Einen guten Roman zu schreiben ist schwer. So ist das Leben. Wenn es einfach wäre, dann würden wir alle Bestseller schreiben, die mit Preisen überschüttet werden.
Offen gesagt, es gibt tausende von Menschen da draußen, die dir erklären können, wie man einen Roman schreibt. Es gibt tausend verschiedene Methoden. Die beste Methode ist diejenige, die für dich am besten funktioniert.

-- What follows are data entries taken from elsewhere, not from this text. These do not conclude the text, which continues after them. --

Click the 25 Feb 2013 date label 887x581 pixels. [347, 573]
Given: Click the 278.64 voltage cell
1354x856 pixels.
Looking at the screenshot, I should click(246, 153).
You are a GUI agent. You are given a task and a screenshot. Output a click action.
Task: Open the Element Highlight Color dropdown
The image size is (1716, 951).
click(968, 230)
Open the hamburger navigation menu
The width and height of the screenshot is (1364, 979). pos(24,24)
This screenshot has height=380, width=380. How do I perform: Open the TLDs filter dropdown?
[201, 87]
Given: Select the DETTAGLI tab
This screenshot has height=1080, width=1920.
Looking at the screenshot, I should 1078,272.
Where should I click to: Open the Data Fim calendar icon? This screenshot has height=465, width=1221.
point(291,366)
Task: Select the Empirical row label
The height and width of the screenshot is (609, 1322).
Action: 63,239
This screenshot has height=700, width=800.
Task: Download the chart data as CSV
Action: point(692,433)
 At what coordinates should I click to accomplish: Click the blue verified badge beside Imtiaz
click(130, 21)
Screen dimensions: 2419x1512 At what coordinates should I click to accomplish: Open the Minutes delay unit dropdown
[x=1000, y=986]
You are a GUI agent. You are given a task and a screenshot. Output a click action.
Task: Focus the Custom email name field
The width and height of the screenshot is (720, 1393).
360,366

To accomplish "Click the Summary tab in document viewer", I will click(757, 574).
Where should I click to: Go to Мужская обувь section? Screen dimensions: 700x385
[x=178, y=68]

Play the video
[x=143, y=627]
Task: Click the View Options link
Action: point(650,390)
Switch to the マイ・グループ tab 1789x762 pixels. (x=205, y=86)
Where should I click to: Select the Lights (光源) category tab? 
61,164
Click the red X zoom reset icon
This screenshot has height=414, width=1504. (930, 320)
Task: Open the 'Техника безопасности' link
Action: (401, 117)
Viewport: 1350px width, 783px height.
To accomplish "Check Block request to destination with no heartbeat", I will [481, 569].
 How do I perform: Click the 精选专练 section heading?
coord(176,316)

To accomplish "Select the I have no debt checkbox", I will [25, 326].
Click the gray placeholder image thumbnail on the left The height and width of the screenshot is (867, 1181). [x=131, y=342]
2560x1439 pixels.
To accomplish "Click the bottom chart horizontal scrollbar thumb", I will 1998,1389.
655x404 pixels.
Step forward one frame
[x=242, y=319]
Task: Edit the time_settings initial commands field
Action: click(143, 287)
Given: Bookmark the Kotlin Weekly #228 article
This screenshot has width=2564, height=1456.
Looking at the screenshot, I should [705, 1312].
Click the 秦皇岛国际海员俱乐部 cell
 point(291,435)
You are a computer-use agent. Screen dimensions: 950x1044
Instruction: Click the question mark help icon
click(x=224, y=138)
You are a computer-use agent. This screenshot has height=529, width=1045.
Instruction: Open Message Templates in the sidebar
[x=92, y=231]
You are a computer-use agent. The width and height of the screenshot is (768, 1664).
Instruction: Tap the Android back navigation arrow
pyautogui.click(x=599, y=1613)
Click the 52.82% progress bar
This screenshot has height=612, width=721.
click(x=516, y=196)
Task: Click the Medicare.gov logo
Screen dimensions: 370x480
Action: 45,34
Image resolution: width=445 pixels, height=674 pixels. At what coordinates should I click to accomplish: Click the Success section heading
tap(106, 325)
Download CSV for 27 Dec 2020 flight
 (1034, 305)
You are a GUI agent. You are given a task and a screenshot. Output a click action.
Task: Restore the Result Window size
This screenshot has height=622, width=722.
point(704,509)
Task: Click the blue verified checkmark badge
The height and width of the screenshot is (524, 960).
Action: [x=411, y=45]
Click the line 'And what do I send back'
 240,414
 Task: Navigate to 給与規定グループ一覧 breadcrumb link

In diesem Artikel möchte ich dir zeigen, was für mich funktioniert. Ich habe 6 Romane veröffentlicht und etwa ein Dutzend Preise für meine Geschichten gewonnen. Ich lehre die Kunst des Schreibens ständig auf Konferenzen. Eine meiner berühmtesten Vorlesungen heißt: »Wie man einen Roman schreibt, indem man das benutzt, was ich die Schneeflocken-Methode nenne.«
Dieser Artikel ist der meistbesuchte auf meiner Webseite und hat hunderte von Aufrufen pro Tag. Also kannst du dir denken, dass ziemlich viele Leute ihn nützlich finden. Dir geht es vielleicht nicht so, aber das ist okay für mich. Sieh dir an, was ich zu sagen habe, entscheide, was für dich funktioniert und ignoriere den Rest! Wenn es dich zum Würgen bringt, bin ich nicht beleidigt. Verschiedene Schriftsteller sind verschieden. Wenn dich meine Methoden in Schwung bringen, bin ich glücklich. Ich werde mein Bestes geben, um den Ablauf zu strukturieren, aber das letzte Urteil darüber, was für dich funktioniert, triffst du. Viel Spaß … schreib deinen Roman!
Die Bedeutung von Design
Gute Fiktion passiert nicht einfach, sie wird designet. Du kannst die Designarbeit vorher machen, oder nachdem du deinen Roman geschrieben hast. Ich habe es auf beide Weisen probiert und ich glaube fest daran, dass es viel schneller geht und zu besseren Ergebnissen führt, wenn man es vorher macht. Design ist harte Arbeit, deshalb ist es wichtig, frühzeitig eine gute Methode zu finden. Dieser Beitrag wird dir eine umfassende Anleitung für deine Designarbeit geben.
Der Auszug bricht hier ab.